I

225 19 3
                                    

- Allie zejdź wreszcie na dół - zawołała jej matka z irytacją w głosie.

- Już idę - rzuciła niedbale liliowowłosa, trzaskając laptopem i chowając go pod łóżko, po drodze pogłaskała swojego owczarka australijskiego - Milo.

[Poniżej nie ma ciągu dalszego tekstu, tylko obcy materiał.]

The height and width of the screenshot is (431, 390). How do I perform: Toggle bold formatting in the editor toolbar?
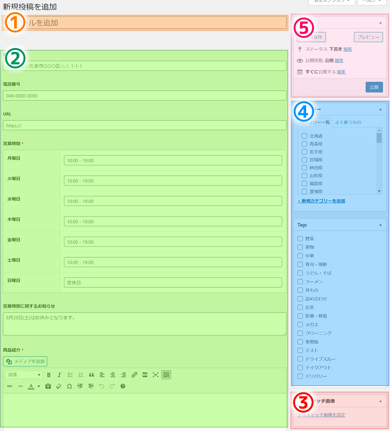pyautogui.click(x=49, y=375)
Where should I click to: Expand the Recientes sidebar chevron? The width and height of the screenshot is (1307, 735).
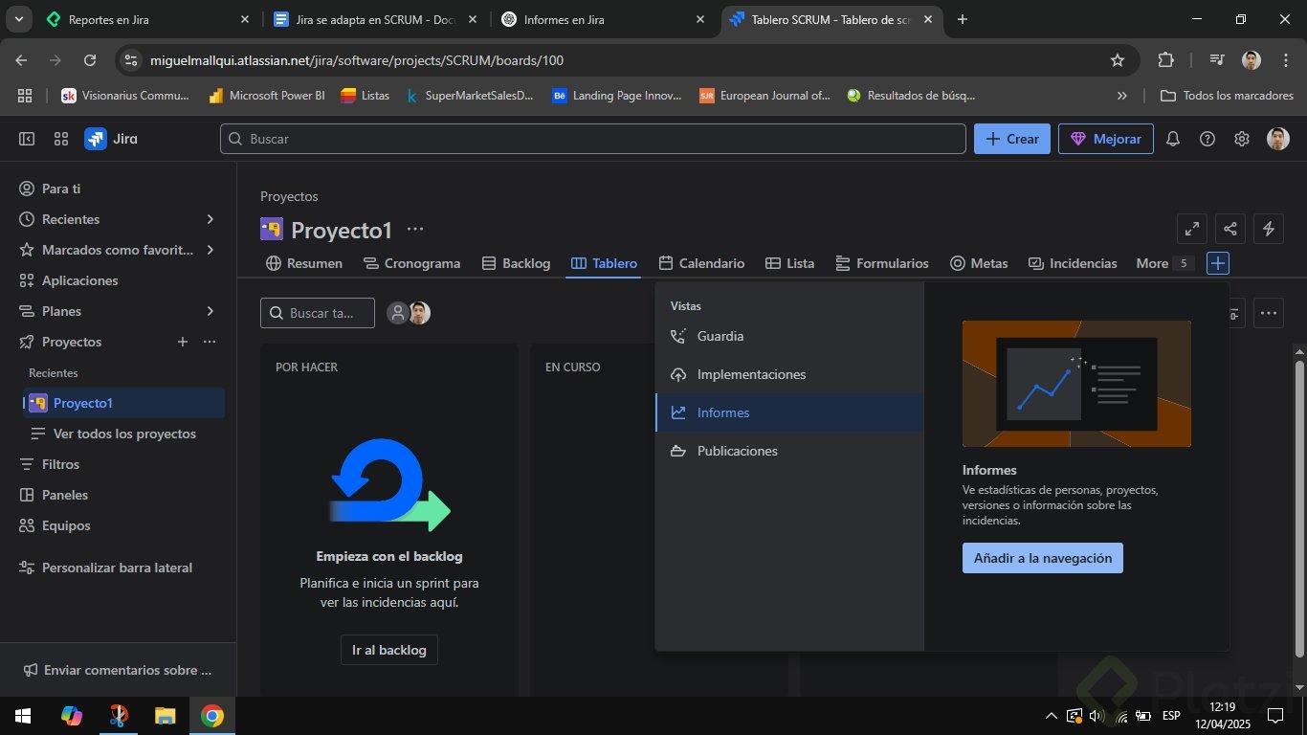[210, 219]
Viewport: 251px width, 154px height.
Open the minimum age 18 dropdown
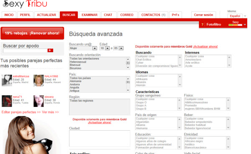(x=104, y=48)
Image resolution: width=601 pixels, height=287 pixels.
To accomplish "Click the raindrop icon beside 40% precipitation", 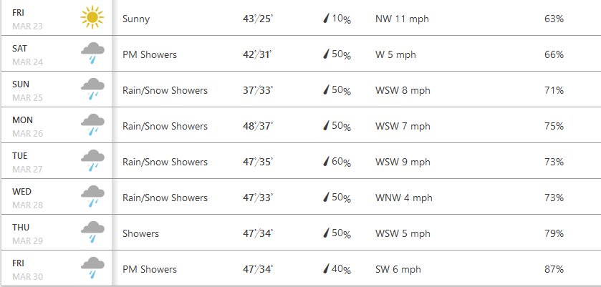I will click(326, 268).
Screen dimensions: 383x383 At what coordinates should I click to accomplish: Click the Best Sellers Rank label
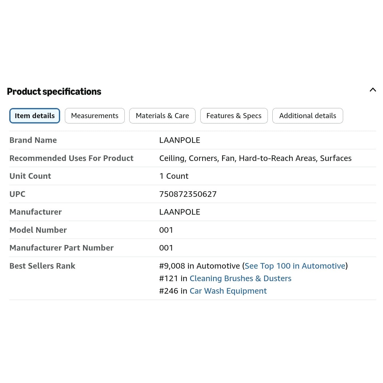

Schodząc na parter tego przeklętego domu myślała o tym czego zmów chcą od niej rodzice. Nienawidzili jej z wzajemnością więc byli zdolni do wszystkiego.

Jedyną osobą, którą All lubiła w tym domu był jej osiemnastoletni brat Thomas. Ba. Ona go kochała. Wiele razy powtarzała sobie, że gdyby nie był jej bratem mógłby się jej podobać. Urody mu nie brakowało, a z charakteru był aniołkiem. To dlatego rodzice tak bardzo go uwielbiali. Ona i Thom byli zupełnymi przeciwieństwami.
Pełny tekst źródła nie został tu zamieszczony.